> _Task details_: Across the records below, count the lines that contain "will" and write down only the count.
[Exercise data Boundary: Start]
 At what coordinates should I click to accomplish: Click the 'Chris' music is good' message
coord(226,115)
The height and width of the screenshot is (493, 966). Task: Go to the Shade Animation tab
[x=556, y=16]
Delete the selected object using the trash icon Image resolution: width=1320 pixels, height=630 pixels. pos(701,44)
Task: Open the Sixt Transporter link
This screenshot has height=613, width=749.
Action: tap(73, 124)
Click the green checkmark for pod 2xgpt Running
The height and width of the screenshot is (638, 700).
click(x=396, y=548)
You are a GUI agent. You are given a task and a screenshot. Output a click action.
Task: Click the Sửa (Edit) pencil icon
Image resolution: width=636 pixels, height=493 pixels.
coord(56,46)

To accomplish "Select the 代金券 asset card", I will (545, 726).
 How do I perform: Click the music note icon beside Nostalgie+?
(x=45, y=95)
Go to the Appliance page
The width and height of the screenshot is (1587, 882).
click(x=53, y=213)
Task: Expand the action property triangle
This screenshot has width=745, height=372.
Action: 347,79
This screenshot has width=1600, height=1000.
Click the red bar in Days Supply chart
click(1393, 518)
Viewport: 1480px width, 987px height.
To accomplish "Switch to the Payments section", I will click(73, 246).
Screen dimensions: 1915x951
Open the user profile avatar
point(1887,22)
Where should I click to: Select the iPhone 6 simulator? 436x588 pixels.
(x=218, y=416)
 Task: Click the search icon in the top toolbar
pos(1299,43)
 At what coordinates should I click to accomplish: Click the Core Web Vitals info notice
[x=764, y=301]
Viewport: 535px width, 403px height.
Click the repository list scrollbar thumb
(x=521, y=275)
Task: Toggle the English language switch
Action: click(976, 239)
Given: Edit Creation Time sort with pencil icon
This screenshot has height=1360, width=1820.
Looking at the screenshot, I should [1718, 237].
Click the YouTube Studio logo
[Exercise data Boundary: End]
> _Answer to this task_: 2